++++ Information shown ++++

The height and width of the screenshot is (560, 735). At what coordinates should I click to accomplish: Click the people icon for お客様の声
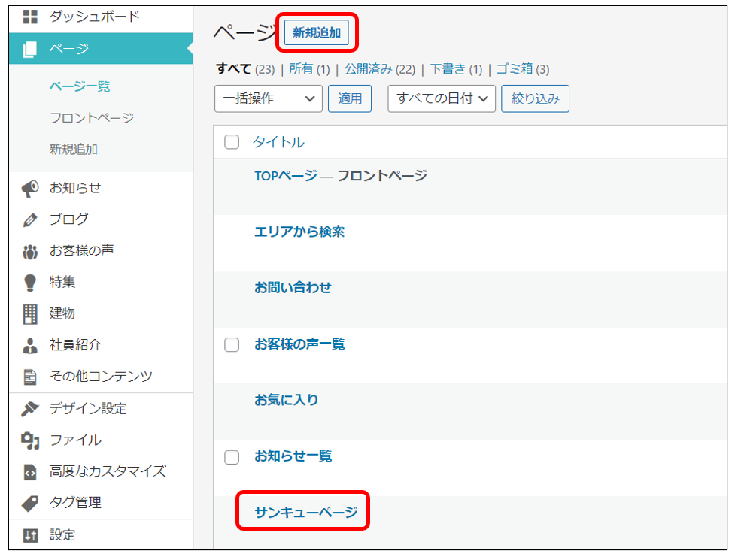pyautogui.click(x=29, y=251)
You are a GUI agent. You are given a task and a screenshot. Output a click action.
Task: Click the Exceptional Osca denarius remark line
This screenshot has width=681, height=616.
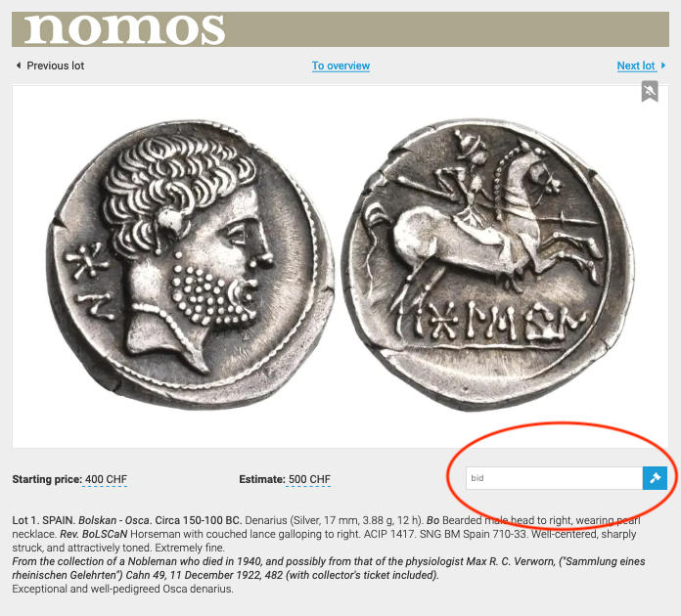[x=122, y=589]
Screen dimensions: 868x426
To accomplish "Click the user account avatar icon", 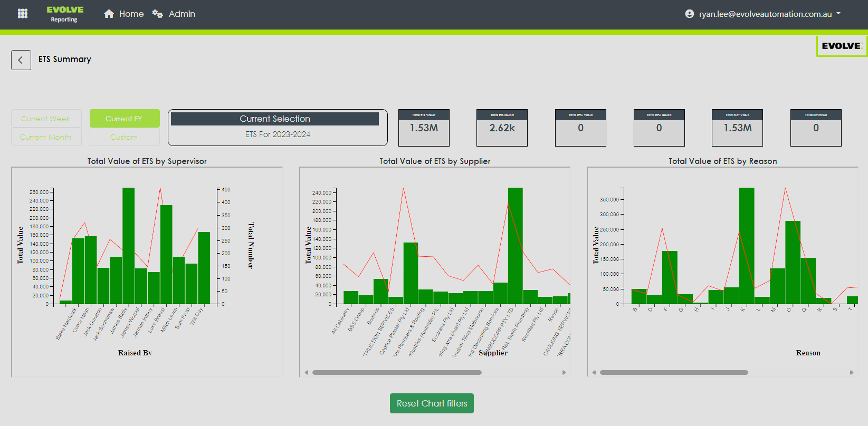I will click(x=689, y=14).
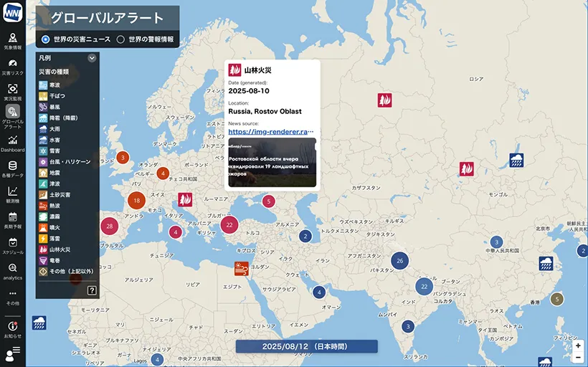The image size is (588, 367).
Task: Open the その他 more menu item
Action: (x=13, y=297)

++++

■ **Work instructions**: Only the lines from the first line of the data above through the line with "Task: Click the" should appear in the answer, retyped exactly, with every picture left out.

■ **Answer**:
The height and width of the screenshot is (560, 735). At what coordinates should I click to accomplish: Click the people icon for お客様の声
pyautogui.click(x=29, y=251)
You are a GUI agent. You are given a task and a screenshot. Output a click action.
Task: Click the Exceptional Osca denarius remark line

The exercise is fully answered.